Our literacy practices have always relied on technology, and each generation uses the technology available. The technology introduces some degree of distance into relationships. Such distance is both an attraction and a danger. Because of the technology, we open the door to posers and masqueraders-witness Cyrano's complicit identity theft of Christian in pursuit of the unsuspecting Roxanne. Like Cyrano, we crave opportunities to hide our physical flaws and to reveal our true inner essence. Today, the Internet allows such revelation in anonymity. It allows us to be most clearly ourselves while, as one young man put it, avoiding the "essentializing" categories of gender and age (Tobin, 1998).
So the ability to make relationships with strangers through new literacy technology is not a new phenomenon; nor is relationship via digital technology entirely new. In 1879, Ella Cheever Thayer published a novel, Wired Love, certainly a very contemporary sounding title (Collins 2002). The sub-title is A romance of dots and dashes, and Thayer's protagonist develops a relationship through the dangerous new medium of the telegraph. The novel details the developing romance between two telegraph operators, Clem and Nattie, in frontier towns of the American West. The couple's romance has several turns that are as new as today's blogs: other operators listen in and "flame" them, Nattie attempts to pass as a man online (but Clem "sees" through her ruse), and a flesh-and-blood impostor poses as Clem to a disappointed Nattie-another case of identity theft. Like many contemporary people who form a digital relationship, Nattie and Clem are awkward when they finally do meet in person, tongue-tied and uncomfortable (Jackson, 2005). Clem moves to Nattie's town, but she eventually complains, "I had more of your company on the wire." Their solution is to string telegraph wire between their apartment buildings, and they wire each other late into the nights. As You've Got Mail, and other chick flicks confirm, dots-and-dashes technology has its place for would-be lovers.

_DATA SEGMENT_
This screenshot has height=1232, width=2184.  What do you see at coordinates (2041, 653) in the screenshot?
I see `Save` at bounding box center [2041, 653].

_TASK PROMPT_
Can you transcribe the passage on technology and relationships above, starting at "Our literacy practices" and ending at "age (Tobin, 1998)."?

_RESPONSE TO THIS TASK_
Our literacy practices have always relied on technology, and each generation uses the technology available. The technology introduces some degree of distance into relationships. Such distance is both an attraction and a danger. Because of the technology, we open the door to posers and masqueraders-witness Cyrano's complicit identity theft of Christian in pursuit of the unsuspecting Roxanne. Like Cyrano, we crave opportunities to hide our physical flaws and to reveal our true inner essence. Today, the Internet allows such revelation in anonymity. It allows us to be most clearly ourselves while, as one young man put it, avoiding the "essentializing" categories of gender and age (Tobin, 1998).